CHALLENGE: Please return the text of every item below unchanged, leaving out the pictures.

MATERIAL SUPPLIED:
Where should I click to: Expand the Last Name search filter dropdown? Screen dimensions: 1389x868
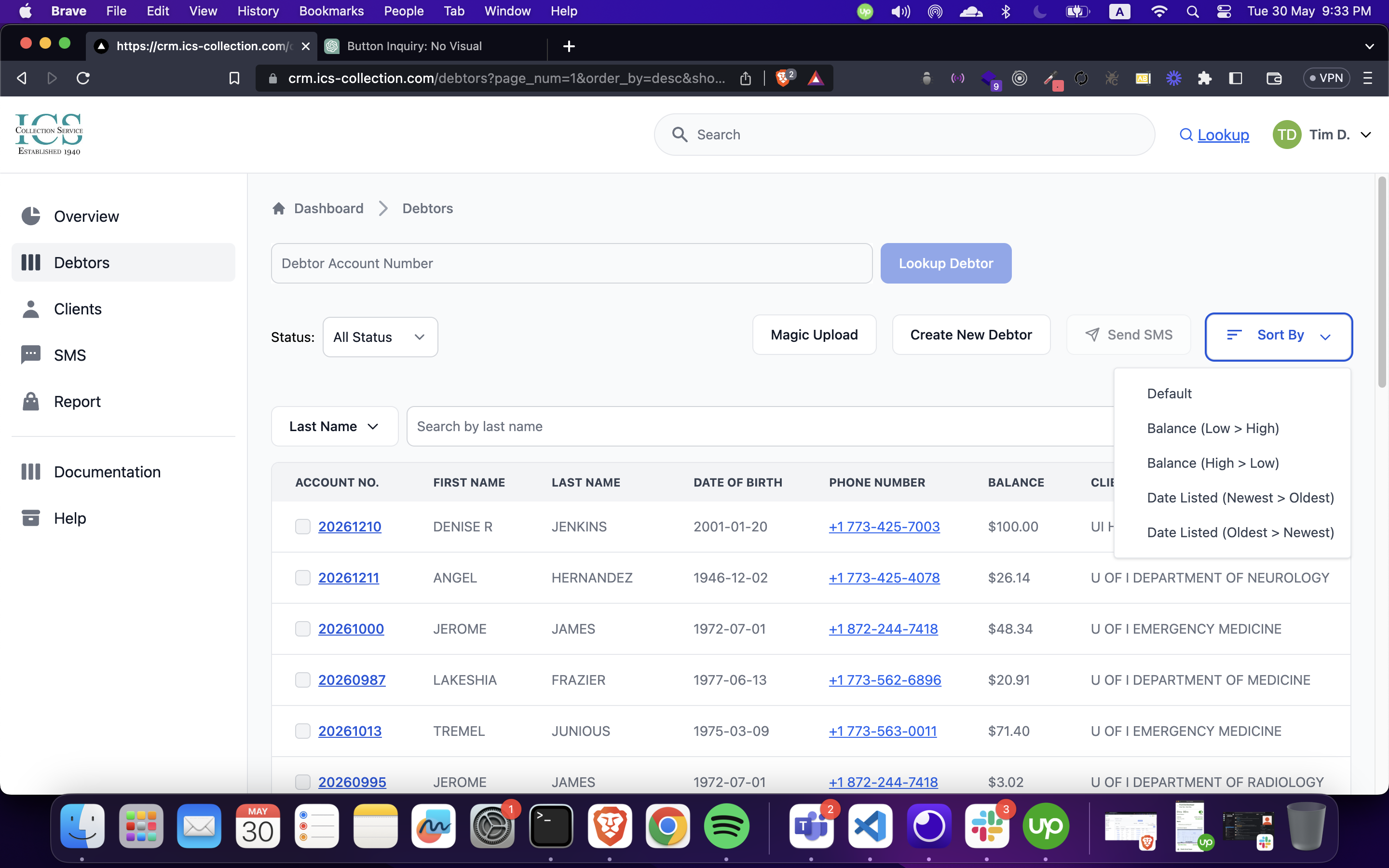pyautogui.click(x=334, y=427)
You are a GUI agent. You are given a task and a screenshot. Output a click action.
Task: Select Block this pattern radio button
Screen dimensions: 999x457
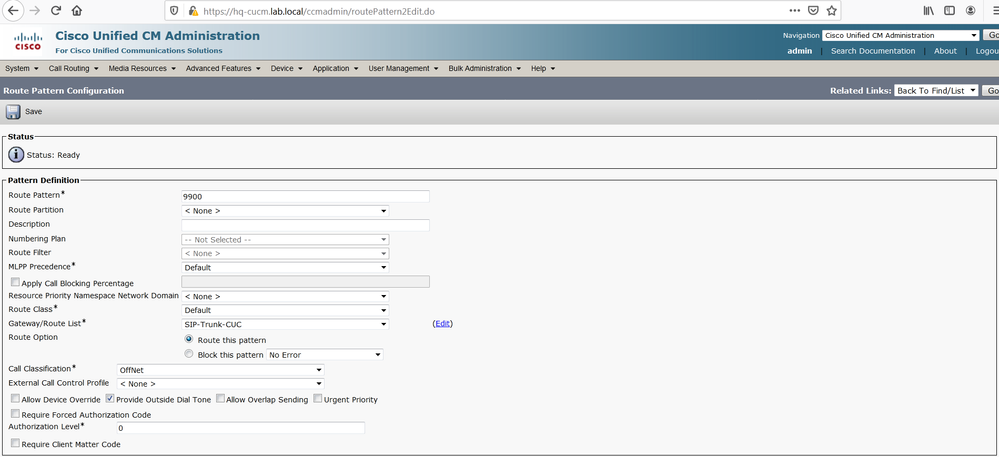click(189, 354)
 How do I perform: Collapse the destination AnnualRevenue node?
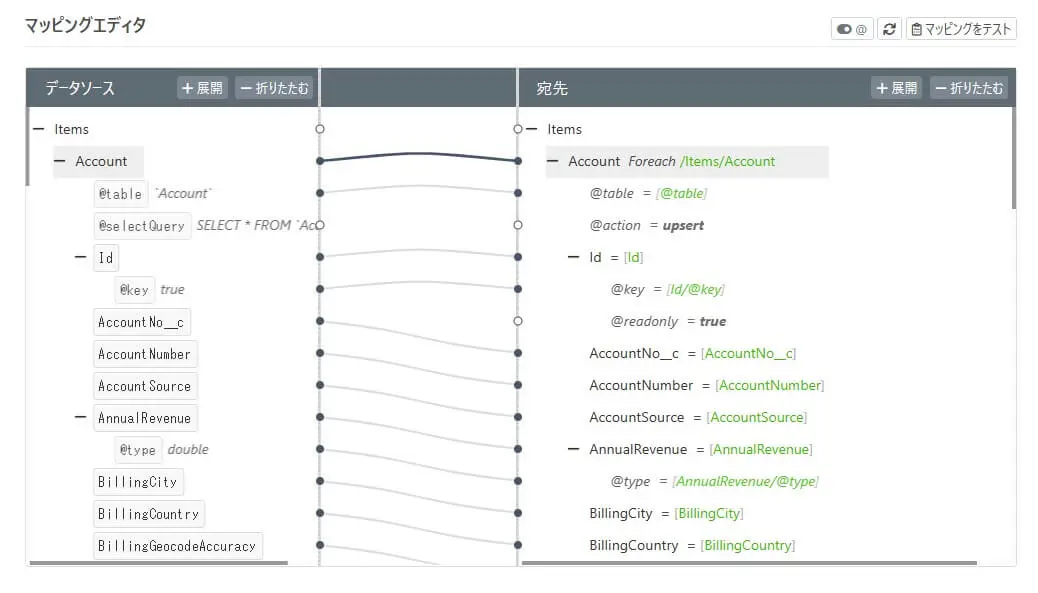573,449
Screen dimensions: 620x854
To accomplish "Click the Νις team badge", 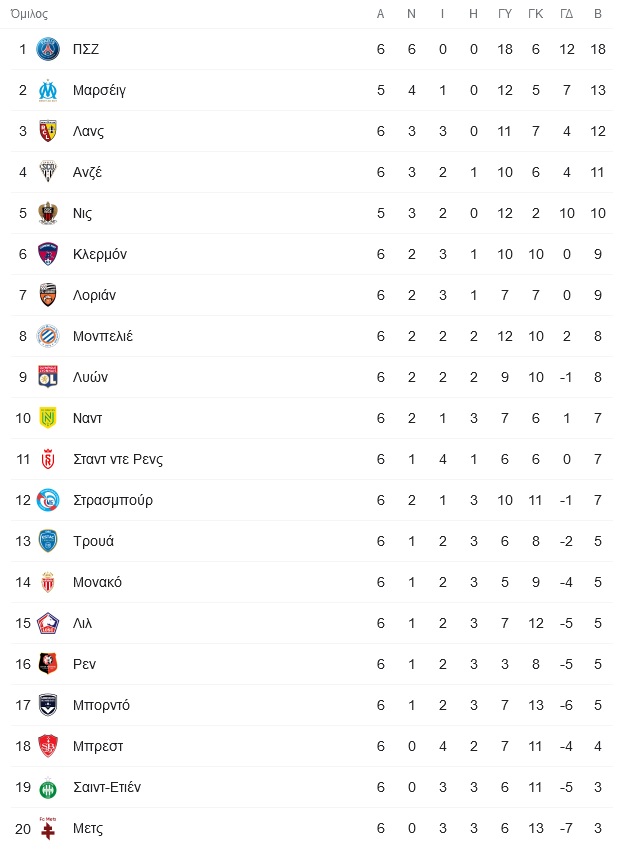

ANSWER TO THIS TASK:
Where should I click to: Expand the Last Name search filter dropdown? Screen dimensions: 1389x868
pyautogui.click(x=334, y=427)
You are a GUI agent. You are given a task and a screenshot. Output a click action.
Task: Select Block this pattern radio button
Screen dimensions: 999x457
click(189, 354)
 How do I perform: Collapse the destination AnnualRevenue node?
573,449
Screen dimensions: 620x854
To accomplish "Click the Νις team badge", 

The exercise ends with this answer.